One has to be continuously creative in finding ways to actually make stuff happen. I recently set up a Patreon page to hopefully build more of a community to be able to support these projects better and make ever more music and art. I’ve always wanted to do a ‘real-post-newsletter’ so I figured this also gives me a platform to do a quarterly mail-out to my Patrons called ‘The Happy Current’ which is kinda like a ‘happy newspaper’ and artwork poster people can read and hang on the wall if they so fancy. I’m excited to start making those too! 16 more Patrons to find before I can start printing runs 🙂

What do you consider to be the most important ideas and concepts to impart to aspiring musicians?

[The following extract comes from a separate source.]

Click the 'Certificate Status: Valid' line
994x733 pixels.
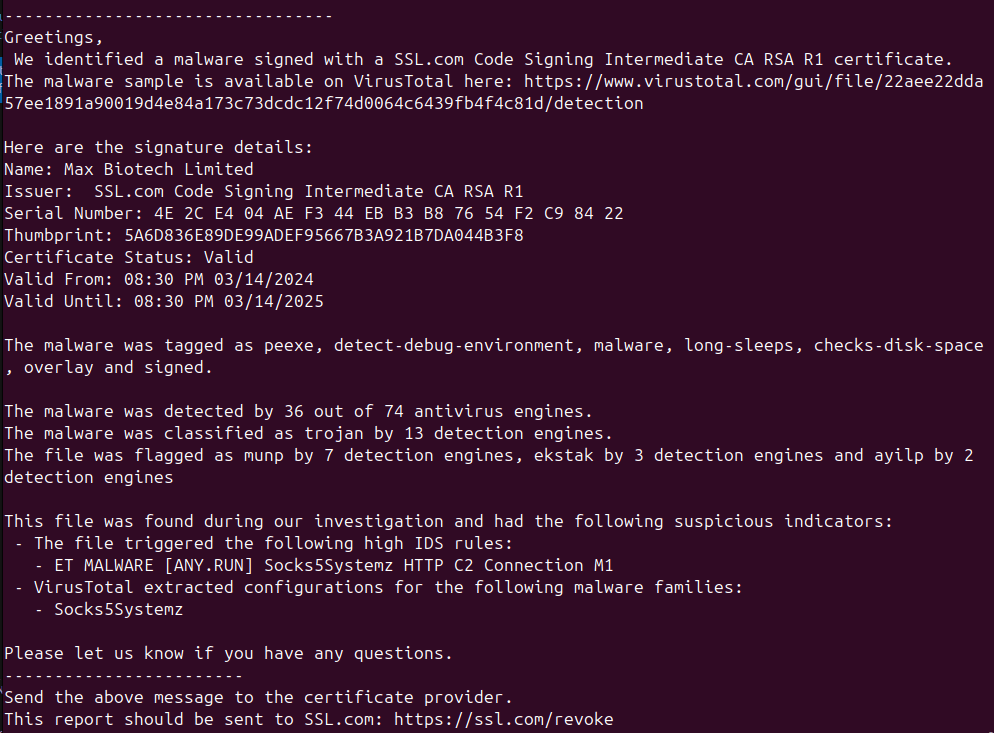128,257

I think the most important thing is the commitment to doing it and to keep tuning in to the joy and passion of playing. To keep realising that to be able to do it is the gift and success in itself. To not stare blindly at the ‘goals’ while feeling or becoming unhappy because of them. And to stay grounded in the heart and true emotions of expression that create a real human connection. Music is magic and only ever experienced in the moment – which makes it a thing one can never grasp and only ever experience. It literally moves the air and with that all the cells in our body. And it’s only there when played, not like a painting that’s a tangible thing. Through our own individual filters of the senses there is something for everyone. Don’t try to make/play something that is for everyone out there. You’ll only get lost there in that vastness. Make/play something that is honest and real and in your own way.

Let go of perfect, just focus on it being real. I think for me that’s the strongest mantra I create by.


GITTA DE RIDDER grew up in the Dutch Newlands of Flevoland, 5 meters below the sea in a town so new even the trees were only young and little. Spending much of her adult life in the UK she found a home in the British indie-folk scene and the English language she writes and sings in. Like many with a different mother-tongue; however, in her wonderings about our human tendency to identify with our culture and heritage she put on her clogs and wandered across Europe for 8 moths during which she recorded her upcoming 8-track album ‘To Our Children’ in 8 different countries.